• _Input material_:
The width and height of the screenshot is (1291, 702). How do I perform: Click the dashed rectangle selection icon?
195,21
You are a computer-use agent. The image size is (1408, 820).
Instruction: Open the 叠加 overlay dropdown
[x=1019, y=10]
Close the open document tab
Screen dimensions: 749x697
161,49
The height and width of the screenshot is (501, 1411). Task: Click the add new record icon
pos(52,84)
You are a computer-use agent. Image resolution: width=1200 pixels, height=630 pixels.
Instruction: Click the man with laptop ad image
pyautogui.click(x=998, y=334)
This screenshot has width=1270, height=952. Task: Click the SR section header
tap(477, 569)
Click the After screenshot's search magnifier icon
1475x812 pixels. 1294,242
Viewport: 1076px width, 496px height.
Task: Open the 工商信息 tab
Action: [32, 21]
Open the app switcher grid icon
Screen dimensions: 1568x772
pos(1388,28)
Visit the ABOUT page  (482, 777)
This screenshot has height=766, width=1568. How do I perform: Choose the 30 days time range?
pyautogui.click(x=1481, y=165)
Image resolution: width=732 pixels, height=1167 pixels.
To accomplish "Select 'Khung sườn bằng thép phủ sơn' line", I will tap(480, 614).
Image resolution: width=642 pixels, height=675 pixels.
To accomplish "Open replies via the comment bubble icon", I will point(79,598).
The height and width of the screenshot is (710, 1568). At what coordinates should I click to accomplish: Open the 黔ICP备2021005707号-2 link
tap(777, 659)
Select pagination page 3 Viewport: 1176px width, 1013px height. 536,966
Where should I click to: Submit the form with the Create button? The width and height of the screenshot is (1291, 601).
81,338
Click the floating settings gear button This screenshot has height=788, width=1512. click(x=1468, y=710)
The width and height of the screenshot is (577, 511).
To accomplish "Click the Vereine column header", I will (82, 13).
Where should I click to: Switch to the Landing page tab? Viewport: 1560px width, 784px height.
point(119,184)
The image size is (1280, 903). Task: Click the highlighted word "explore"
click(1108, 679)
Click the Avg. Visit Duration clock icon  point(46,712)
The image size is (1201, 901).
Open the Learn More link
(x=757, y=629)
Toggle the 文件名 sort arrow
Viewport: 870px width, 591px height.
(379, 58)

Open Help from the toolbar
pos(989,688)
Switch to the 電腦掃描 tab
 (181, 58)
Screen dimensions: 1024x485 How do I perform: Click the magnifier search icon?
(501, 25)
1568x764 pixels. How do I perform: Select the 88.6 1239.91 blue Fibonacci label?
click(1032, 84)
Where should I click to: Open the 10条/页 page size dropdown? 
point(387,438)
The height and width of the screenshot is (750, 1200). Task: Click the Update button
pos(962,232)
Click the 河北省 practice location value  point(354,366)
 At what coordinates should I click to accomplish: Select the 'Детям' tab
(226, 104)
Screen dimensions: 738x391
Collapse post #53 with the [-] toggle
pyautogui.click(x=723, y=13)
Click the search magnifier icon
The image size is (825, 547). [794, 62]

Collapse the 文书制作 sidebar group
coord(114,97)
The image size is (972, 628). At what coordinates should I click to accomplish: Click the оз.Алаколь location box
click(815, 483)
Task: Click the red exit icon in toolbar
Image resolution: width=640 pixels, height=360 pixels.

• _Your task_:
Copy out each line of the material that holds the word "will".

• _Worked solution_:
To accomplish "Select 'Khung sườn bằng thép phủ sơn' line", I will tap(480, 614).
To accomplish "Open replies via the comment bubble icon", I will point(79,598).
To accomplish "Click the Vereine column header", I will (82, 13).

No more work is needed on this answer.